Светлый фон

Все-таки тронулись, поползли, телега скрипела и стонала, грозя развалиться на каждой кочке, корова издавала с краткими промежутками трубный траурный рев. Страдальческое коровье «м-му-у!» скребло по нервам, и Скарлетт не выдержала, остановилась, хотела уж отвязать скотину. Действительно, какой им прок от коровы, если в «Таре» никого не окажется? Сама Скарлетт доить не умеет, да если б и умела, корова очень даже может боднуть того, кто прикоснется к ее наболевшему вымени. Так-то оно так, но все же у нее есть корова. Почему бы и не подержать? Вообще говоря, мало чего другого у нее теперь есть на свете.

Когда наконец они достигли подножия невысокого холма, у Скарлетт даже глаза увлажнились: как раз над ним и находится «Тара»! И тут же сердце оборвалось. Такому дряхлому одру ни за что не одолеть подъема. Ей всегда представлялось, что с этого боку у холма очень длинный, плавный и пологий склон. Правда, это было в те дни, когда она галопировала лихо на своей легконогой кобыле. Но разве может быть, чтобы с тех пор здесь выросла такая круча? Нет, с тяжелым грузом их лошади здесь точно не подняться.

Скарлетт спустилась на землю и взяла лошадь под уздцы.

– Вылезай, Присси! – скомандовала она. – Уэйда тоже забери. Неси его на руках или заставь самого идти. А маленького положи рядом с мисс Мелани.

Уэйд кинулся в рев, икая, всхлипывая и что-то лепеча, из чего Скарлетт разобрала только, что «темно, очень темно, Уэйду страшно».

– Мисс Скарлетт, я не могу идти пешком, у меня ноги все в пузырях, а ботинки каши просят. И не такие уж мы с Уэйдом тяжелые, а…

– А ну, вылезай! Сию минуту вылезай, не жди, чтобы я сама тебя вышвырнула! А если до того дойдет, то знай: я тебя прямо здесь и оставлю, одну и в темноте. Живо, ну!

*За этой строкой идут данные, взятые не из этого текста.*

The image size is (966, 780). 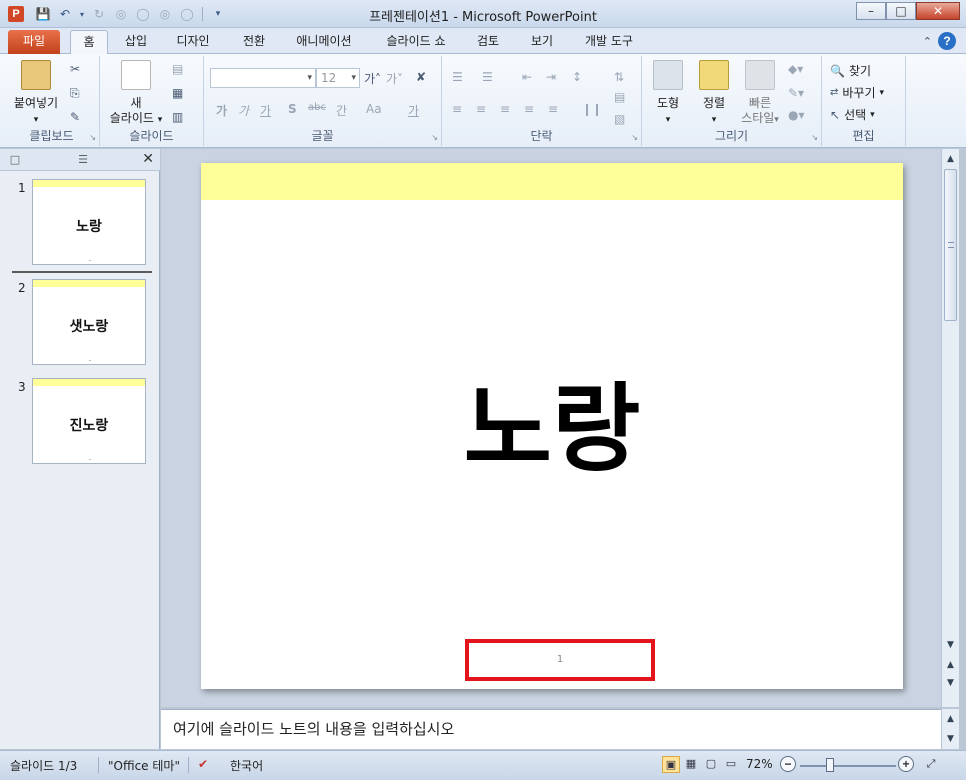 What do you see at coordinates (421, 77) in the screenshot?
I see `clear-format-icon: ✘` at bounding box center [421, 77].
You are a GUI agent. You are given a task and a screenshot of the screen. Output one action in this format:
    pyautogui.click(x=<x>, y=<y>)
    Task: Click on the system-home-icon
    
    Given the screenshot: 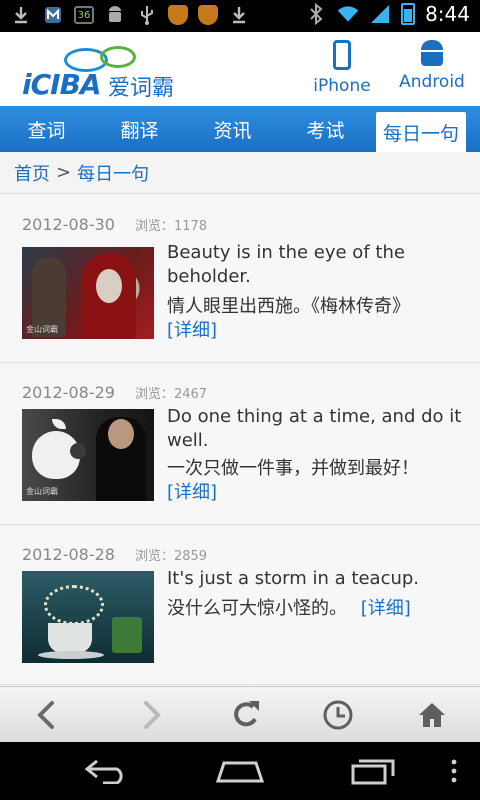 What is the action you would take?
    pyautogui.click(x=240, y=771)
    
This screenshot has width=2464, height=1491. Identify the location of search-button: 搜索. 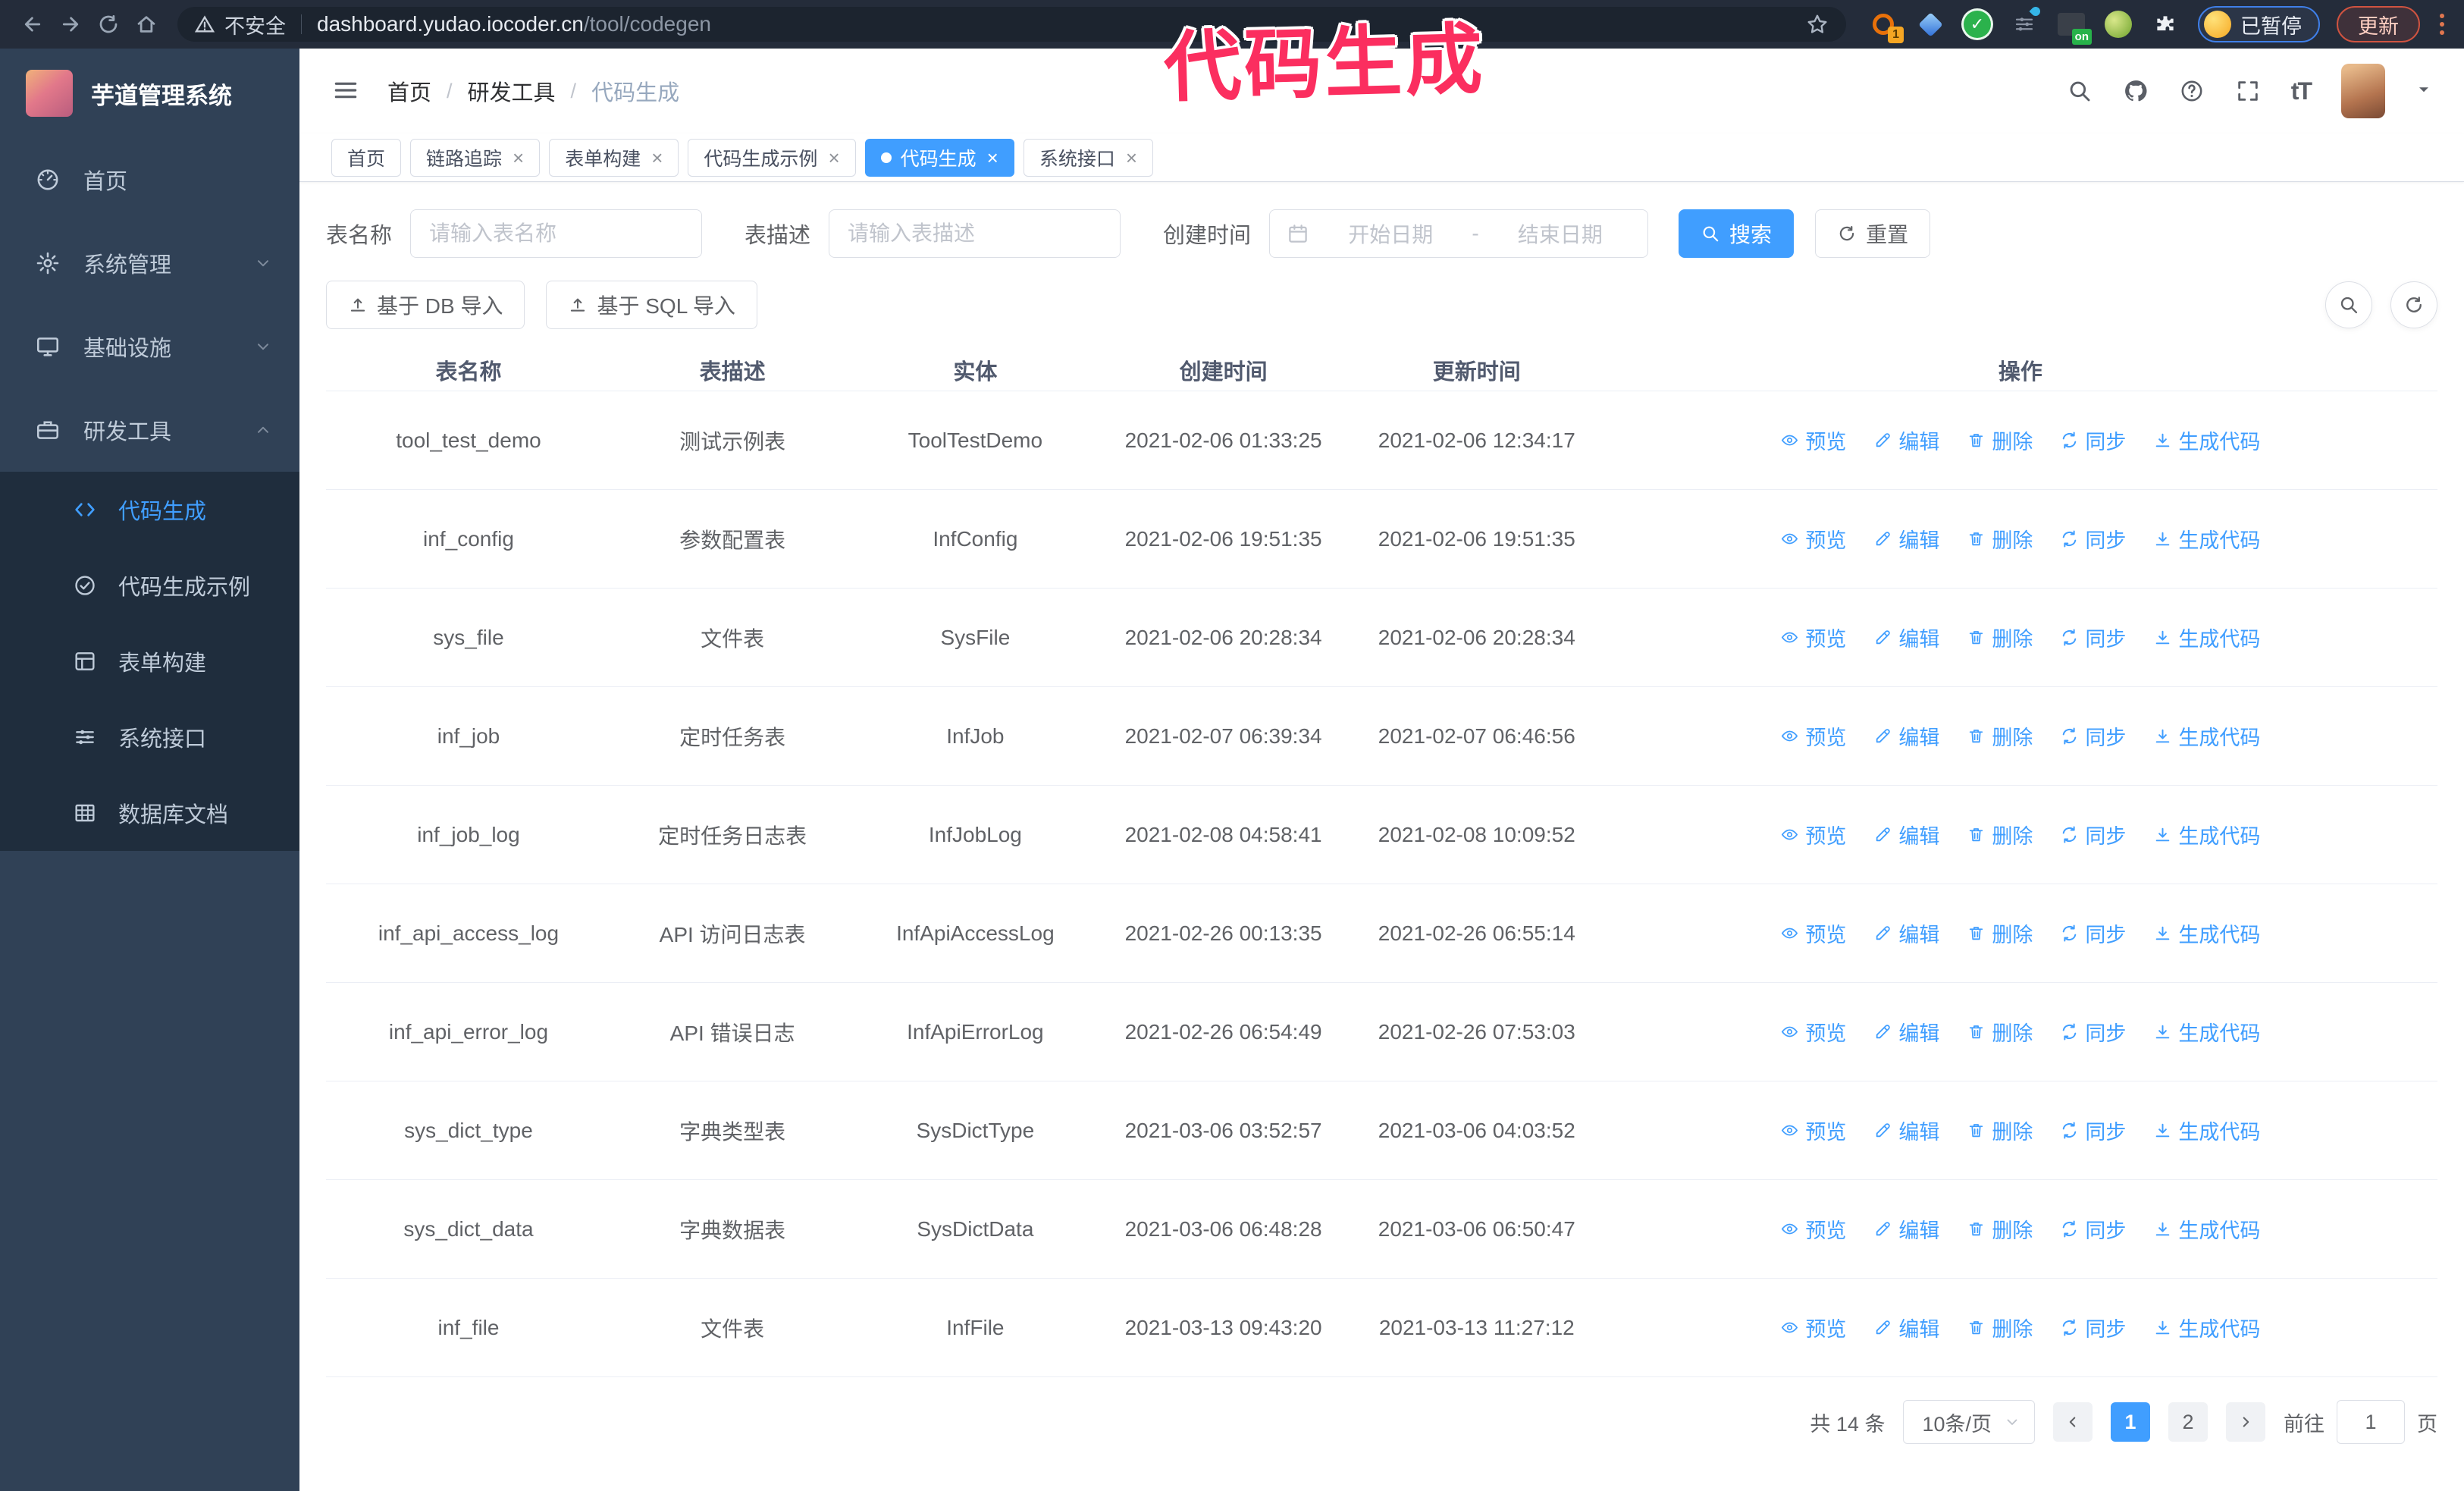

Присси заскулила, боязливо всматриваясь в черноту деревьев, обступивших дорогу с обеих сторон. Такие-то деревья, они могут запросто ветку протянуть и заграбастать тебя, попробуй только выйти из фургона… Однако, делать нечего, она подложила младенца под бочок к Мелани, слезла на землю, потом потянулась за Уэйдом, вынула его тоже. Мальчик рыдал, тесно прижавшись к своей няньке.

– Пусть замолчит. Сделай что-нибудь! Я этого не вынесу. – Скарлетт говорила резко, она держала лошадь за узду и пыталась сдвинуть ее с места. – А ты, Уэйд, хоть и маленький, но мужчина, вот и будь мужчиной и перестань плакать, не то я подойду и тебя нашлепаю.

«И зачем Бог изобрел детей, – думала она со злостью, кривясь от жестокой боли, потому что вдобавок еще подвернула ногу в потемках. – Вот зачем они – бестолковые, бесполезные, плаксивые, вредные надоеды! И вечно требуют заботы, все время, то одно, то другое».